## Text excerpt
--------------------------------

Here let’s take the keyword Yellow as an example. We can define the keyword, Yellow. Then we can define a list of aliases for Yellow. Here we have orange, yellow, maize and light yellow. If these aliases are in the transcription results, the keyword Yellow will be detected. Aliases give us the ability to expand the subset of words that should return Yellow if needed to serve a specific Lens experience.

When using keyword detection, Snap engine will try to try to mitigate small transcription errors such as plurals instead of singular or similar sounding words (ship/sheep etc), instead, use multiple keywords to think about how different users might say the same thing in different ways like cinema, movies and film.  

Notice here we can use more than one word - e.g. - short phrases for aliases.

NLP Keyword Model

After we define all the keywords as needed, we need to define the NLP (Natural Language Processing) Keyword Model and add keyword group to the NLP Keyword Model:

//NLPKeywordModel
var nlpKeywordModel = VoiceML.NlpKeywordModelOptions.create();
nlpKeywordModel.addKeywordGroup(keywordOne,categoryAliasesOne);
nlpKeywordModel.addKeywordGroup(keywordTwo,categoryAliasesTwo);
...

--------------------------------

## What the task requires
Summarize the keyword detection text above in two sentences.

## Supplied information
--------------------------------

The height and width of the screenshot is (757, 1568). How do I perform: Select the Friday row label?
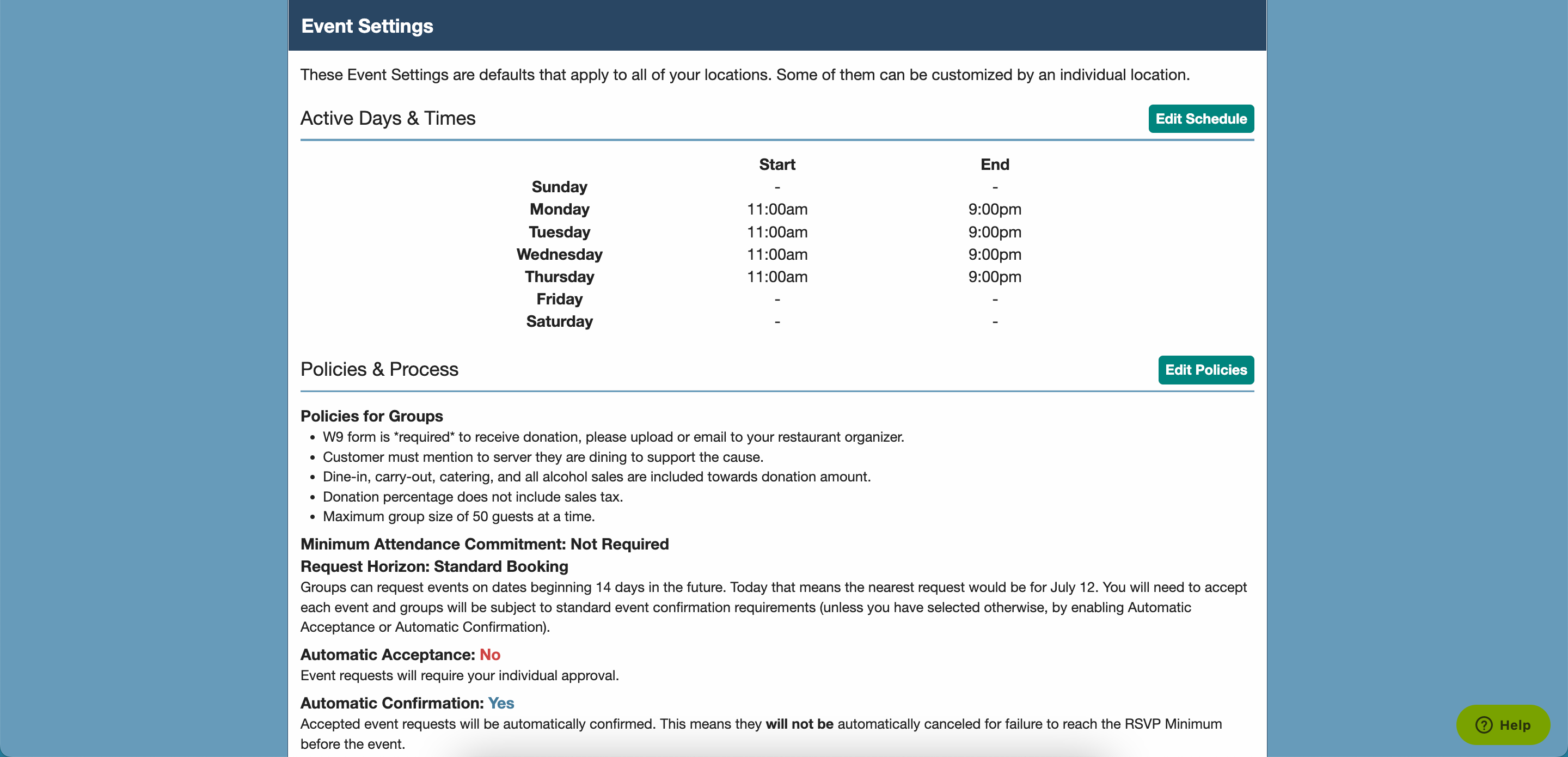pos(559,299)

--------------------------------

## Finished exercise
A keyword such as Yellow can be given a list of aliases, such as orange, yellow, maize and light yellow, which may include short phrases, and the keyword is detected whenever one of those aliases appears in the transcription results. Once all the keywords are defined, an NLP Keyword Model is created and each keyword is added to it as a keyword group along with its aliases.